* Start Selection *

First off, thanks for this great thread, so informative.

How do you know exactly how much inks were used?

How has 782 prints held up in the wash? Any data on this?

(I also sent you a few PM's)


----------



## jamesnaisang

Brian Walker said:


> Officially the Brother pretreat can be mixed anywhere 1:1 or 1:2 (pretreat to water). There is not much of a difference between the two except milage, and better results on the lighter/more difficult dyed shirt colors where you get better results the hier the ratio within those limits.



Do you know if the Viper Pretreatment can be mixed 1:2 ratio?


----------



## Brian Walker

The Viper pretreatment should be mixed one to one with distilled water. The concentrated ships where you just finish filling up the container to make it the correct mixture.


----------



## JohnL

Printzilla; said:


> Great Dane Graphics exploding baseball design @ 12x12 90%+ coverage:
> 
> Epson - 9.02ml of white ink @ .28 per ml = $2.52 1.55ml of cmyk @.28ml = $0.43 Total = $2.95
> 
> Brother - 4.19ml of white ink @ .45 per ml = $1.88 .78ml of cmyk @.60ml = $0.47 Total = $2.66
> 
> Hmmmmm rather interesting. The dupont ink is much cheaper, but uses waaaay more. Once we factor in waste however, the Brother becomes more expensive.
> 
> The Negative Camber car design was provided by http://www.graphicdisorder.com A big thanks to them for allowing me to share this.
> 
> This file was printed @ 12"x14" on a black shirt, with no black ink from either printer. Same settings as previous example.
> 
> Epson - white ink 5.87ml or $1.64 cmyk ink 1.86ml or $0.52 Total = $2.16
> 
> Brother - white ink 2.31ml or $1.04 cmyk ink .35ml or $0.21 Total = $1.25
> 
> The big difference in the Brother CMYK price is its use of the white in low volume to create the grays, were the Epson mixes CMYK to accomplish the greys.
> 
> Zilla


This is a great thread i think it is the first of its kind that i have seen. A direct side by side comparison, something the community has been anxious to see for quite some time. 

I think the Epson should be changed to the specific printer + rip combination you are using. The combination will have a large bearing on the final output values. 

Looking forward to seeing more as we go along throughout the year. A simple update once in a while should be sufficient. Just to let everyone know how things are going.

Best of luck to you and your new investment.


----------



## TahoeTomahawk

Did you ever get the Banding / Starvation issue worked out?


----------



## Walter T

Thanks for your very intresting dairy! Very learnfull.

But how are things now? Over half a year since your last post...

Still printing that much, still happy with the GT782?


----------



## PPop

vctradingcubao said:


> thanks for sharing, looking forward to your updates.


http://www.t-shirtforums.com/tf-classifieds/t154933.html

It looks like he SOLD it for a $20,000 loss...

Happy Happy Joy Joy...

Changing his "Business Model" - Probably bought a Mod-1 or two!


----------



## Brian Walker

Actually, I believe he had to move back up north to attend to some family things so he had to sell everything and move..... but he'd be the one to fill you all in.

* End Selection *
* Start Collected material *

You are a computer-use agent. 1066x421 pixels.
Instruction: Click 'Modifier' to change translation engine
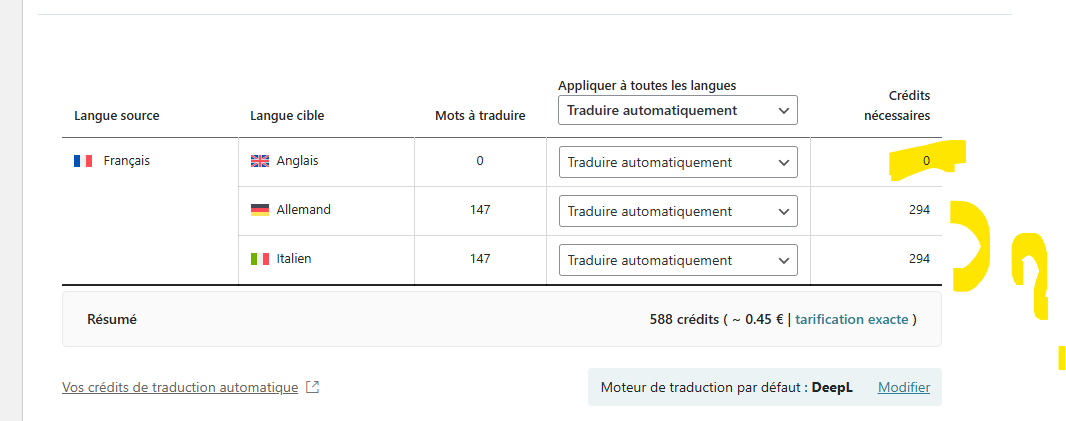click(x=904, y=387)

* End Collected material *

▸ **What this exercise asks**:
- A) Write out the stretch of the printer forum thread from "Did you ever" through "your last post...".
- B) Carry on the printer forum thread past its last post.

▸ **Answers given**:
- A)
Did you ever get the Banding / Starvation issue worked out?


----------



## Walter T

Thanks for your very intresting dairy! Very learnfull.

But how are things now? Over half a year since your last post...

- B)
----------



## allamerican-aeoon

PPop said:


> http://www.t-shirtforums.com/tf-classifieds/t154933.html
> 
> It looks like he SOLD it for a $20,000 loss...
> 
> Happy Happy Joy Joy...
> 
> Changing his "Business Model" - Probably bought a Mod-1 or two!


His choice was NeoFlex.


----------



## WholesalePrint

> His choice was NeoFlex.


Proove it !!!!!!


----------



## stix

I believe Peter..


----------



## stix

I'm quite sure most of his printing came from retail sales and not wholesale printing. He is a very smart man and I highly doubt he would take a 20k loss. He may have sold it 20k less than what he paid for it.. Two different things!


----------



## allamerican-aeoon

I don't want to say who's PM it was and have many more. Privacy is important. I regret I post about his choice. I am so sorry but too late.
_"I want $35000. I am excited about joining the NeoFamily if it works out. Sent from my using Tapatalk"_
_Lots of luck to Mark. I hope all are going well with him. Nicest guy. _
_I will apology to him when we meet. I will obey consequence._
_Not my day._


----------



## allamerican-aeoon

stix said:


> I believe Peter..


Thank you Chris. My heart will stay with you. It is hardest thing to trust someone without evidence. But you said I am not a liar. But I was wrong and too late to take back. My personal invitation to Long Beach or Philly. Do you have a time? That is all you need. Thx my friend. I will stand by you ever.


----------



## WholesalePrint

Interesting if he did ditch his 782 at a loss for a neoflex. And yes a loss cause I don't care who you are, 782 can't be sold under a certain price regardless of what dealer sells it. Any loss would be on the dealers part and their commission is nowhere near 20k. I'm just curious cause HE raved about how great everything was. I don't like to think for anybody else so it would be nice if he said something, not speculators. Though I can understand buying epson first than moving up but spending that much and moving down to a converted machine I would like to hear direct or maybe everything he said wasn't always what it seemed.  Nontheless I wish him the best in any road he takes.


----------



## 102557

It would be interesting to here marks review on the brother vs.. I was following the classified ad on his listing for the 782 and he had said it was to large for a mall kiosk setup http://www.t-shirtforums.com/tf-classifieds/t154933.html#post923459

the neoflex is the same size? or at least takes up the same space, curious for the inside story on this one!!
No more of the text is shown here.